AVAILABLE RECORDS
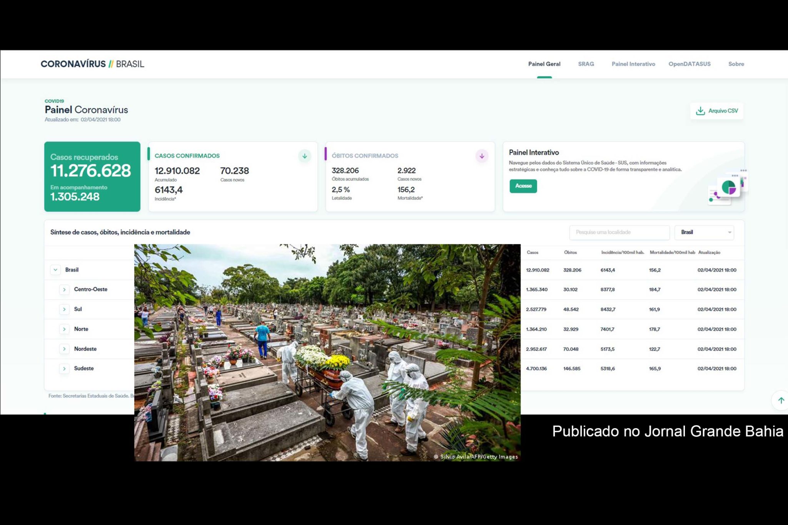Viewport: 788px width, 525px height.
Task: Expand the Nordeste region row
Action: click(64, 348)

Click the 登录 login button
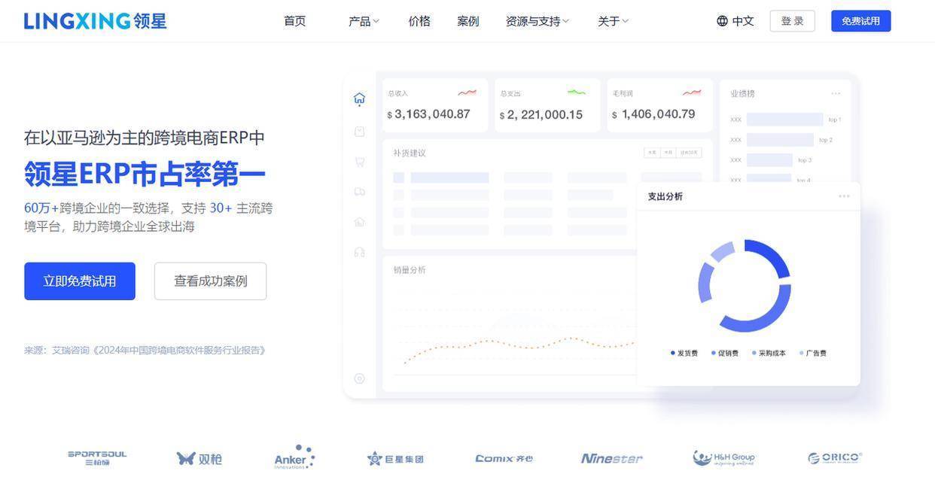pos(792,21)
...
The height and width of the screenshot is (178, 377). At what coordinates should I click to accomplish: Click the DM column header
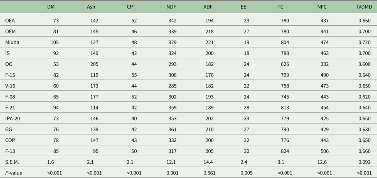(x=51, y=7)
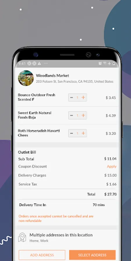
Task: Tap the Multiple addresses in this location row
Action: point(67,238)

DIRECTIONS
Extract the data from the line with "The height and" up to and including the line with "Action: point(67,238)", copying each line without changes and omitting the pictures.

PROBLEM SOLUTION
The height and width of the screenshot is (178, 377). At what coordinates should I click to accomplish: Click the DM column header
(x=51, y=7)
Task: Tap the Multiple addresses in this location row
Action: point(67,238)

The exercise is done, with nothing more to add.